İşte bu gibi fakirler, bağımsız durumda olup, hem kültürel yapılarını ve mutlak değerlerini koruma gücüne sahiptirler ve hem de kendileriyle ve tabiatla dengeli bir ilişki içindedirler. Bu ise dünya düzenini tehdit eden bir durumdur. Bu yüzden herkesin mutlaka ilerlemesi ve herkesin mutlaka Dünya Düzeni’nin içine girmesi gerekir.

 

İlerleme ise, ekonomik bolluk ve rahatlık hayallerinin satılması, zevklerin büyütülmesi veya vaat edilmesi, tüketime ve cinsi arzulara olan isteğin sürekli olarak artırılması yoluyla gerçekleştirilir. Bunlar ise televizyon yayınları, içerdeki ve dışarıdaki basın organlarıyla sağlanır.

 

Ancak “ilerleme”nin, farklılıkların ve tüketim değerlerinin hükmettiği Yeni Dünya Düzeni çerçevesinde ve Dünya Bankası ile Uluslararası Para Fonu (IMF) şemsiye altında gerçekleştirilmesi gerekiyor. Bu yüzden bağımsız ilerlemelere izin verilmemesi şarttır; çünkü bu durum da Dünya Düzeni’nde bir boşluk meydana getiriyor.

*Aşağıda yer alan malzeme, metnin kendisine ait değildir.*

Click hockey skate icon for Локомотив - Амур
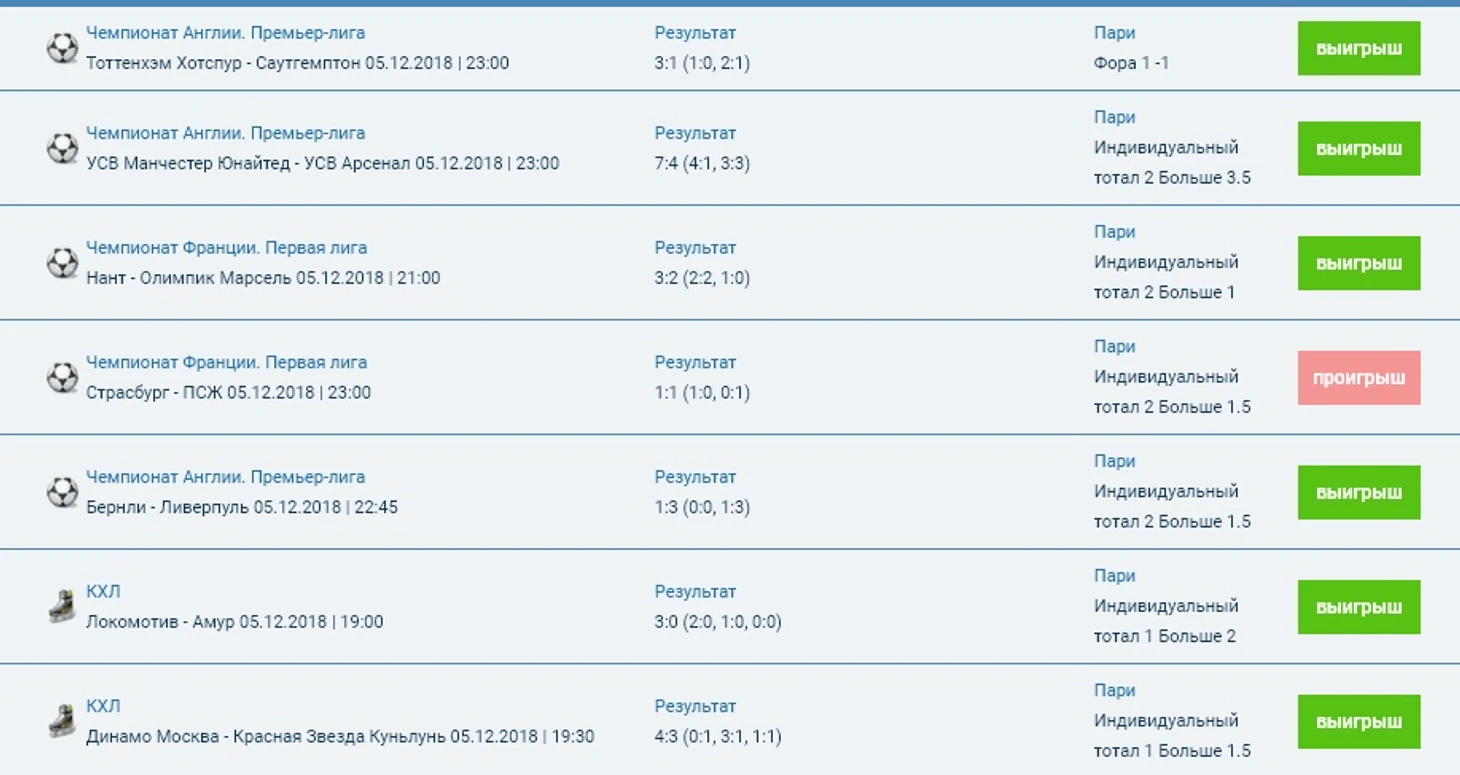 [x=62, y=606]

Bu boşluk çokuluslu şirketlerin büyümesini durdurabilir ve Dünya Bankası şemsiyesi altındaki ilerlemeyi engelleyebilir.

 

Yeni Dünya Düzeni çerçevesindeki ilerleme ise, üçüncü dünya halklarının yarı üreten, yarı tüketen toplumlar olmalarını garanti altına alacak ve böylece Batı’ya olan bağımlılıkları devam edecektir.

 

Şüphesiz üçüncü dünya ülkeleri halklarının maruz kaldığı, tüketime yönelik beklentilerin ve cinsi arzuların artırılması operasyonları, her şeyden önce sermaye birikimini imkansız kılacak ve devrim enerjisini dağıtıp heba edecektir. Böylece yükselişe ve cihada olan rağbet kaybolup gidecektir.

 

Dünyayı büyük bir pazara dönüştüren küresel tüketimciliği, arz ve talep kanunları, maddi menfaatlerin ve zevklerin büyütülmesi yüceltiyor. Bu şekilde bütün dünyanın bir fabrika haline gelmesi en rağbet edilen durum oluyor.

 

Bu küresel tüketimcilik, sınırların açılmasını, değerlerin ve referansların tamamen yok olup gitmesini kendi çıkarlarına uygun buldu. Böylece herkes, bir üretim ve tüketim arcına dönüşmesine engel olacak bütün özelliklerini kaybetmiş olacaktır.

 

İşte seçici bir şekilde demokrasiden bahsetmek de buradan kaynaklanıyor. Çünkü o, sınırların açılması ve merkeziyetçi küçük ulusal devletlerin zayıflatılması noktasında Yeni Dünya Tüketim Düzeni’nin bir aracıdır. Bu araçla –Dünya Tüketim Düzeni tarafından- insan yönlendirilir, insanî ve ahlâkî bütün engeller ortadan kaldırılır.

 

Sonunda her şey eşit ve göreceli hale gelir; bedenler maddeye, akıl alete, dünya araziye ve vatanlar otele dönüşür. Herkes bir tarağın dişleri gibi eşit hale gelir; şahsiyet yükünden, vicdan yükünden ve kompleks ahlâki tercihlerin yükünden kurtulurlar.

 

Burada şöyle bir şeyi gözlemliyoruz: Kaybolup giden, bir ulusun özelliğinin bizzat kendisi değil, bilakis özellik mefhumunun kendisidir. Bizzat tarihin kendisi değil, tarih düşüncesinin kendisidir. Kimliğin kendisi değil, bütün kimliklerdir. Değerler manzumesinin kendisi değil, değer düşüncesinin kendisidir. Bir beşer türünün kendisi değil, mutlak insan düşüncesinin kendisidir. İnsan, kendisinden daha düşük olana döndürülmesi mümkün olmayan kompleks bir varlıktır. Bütün referanslar kaybolmuş ve ne özelliklerin ne de bir merkezin bulunmadığı bir dünya ortaya çıkmıştır.